:: THE RECORDS ::

^^^^^^^^

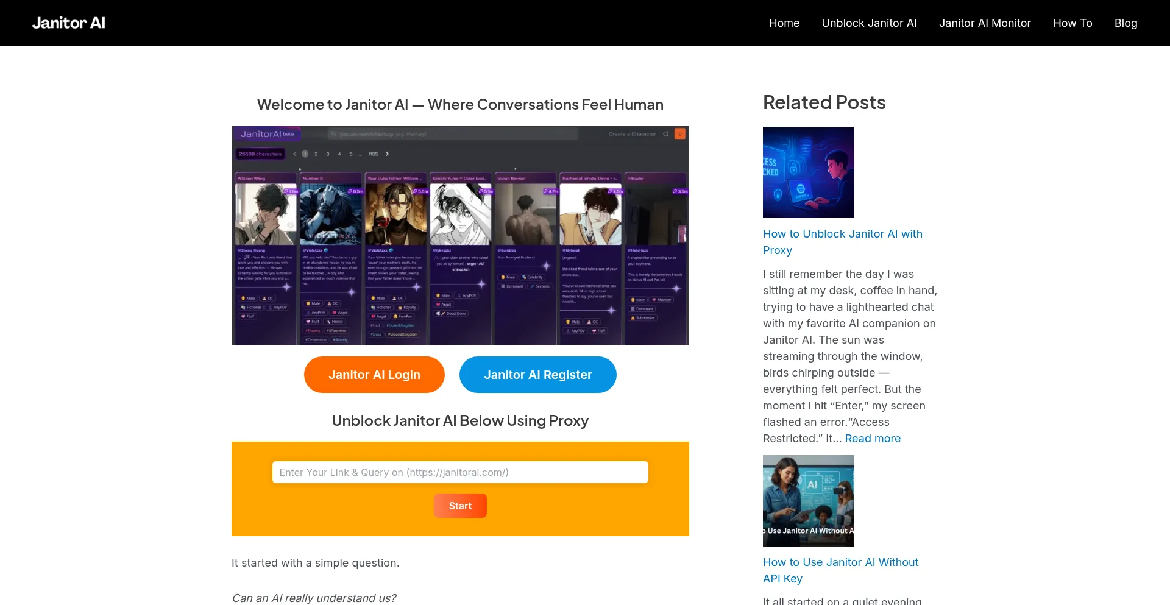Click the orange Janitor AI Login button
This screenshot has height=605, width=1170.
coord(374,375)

^^^^^^^^

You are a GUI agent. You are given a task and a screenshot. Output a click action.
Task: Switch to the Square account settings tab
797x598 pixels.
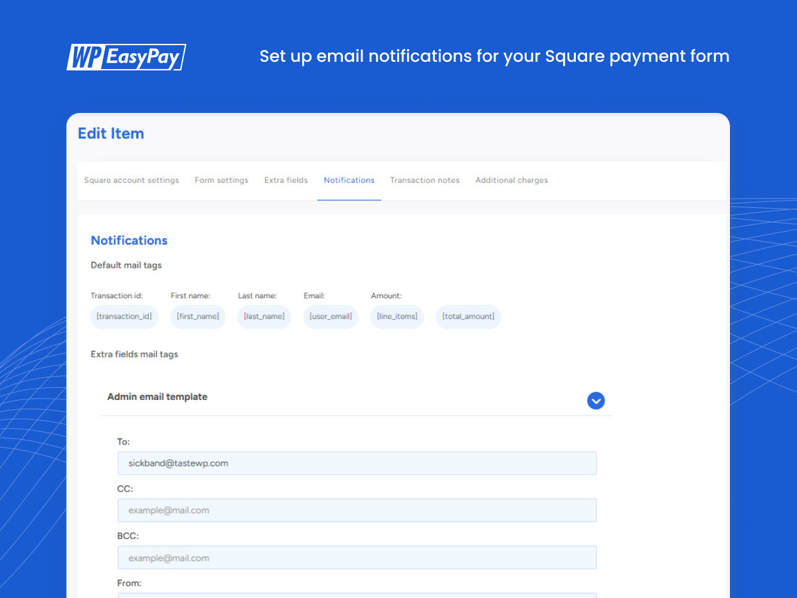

^^^^^^^^

:: TASK DETAILS ::
Where the data above reaches the line holding "You are a GUI", begin printing, and stop after the line holding "797x598 pixels.". Each line must be reproduced exactly, with nothing else added.

:: COMPLETED EXERCISE ::
You are a GUI agent. You are given a task and a screenshot. Output a click action.
Task: Switch to the Square account settings tab
797x598 pixels.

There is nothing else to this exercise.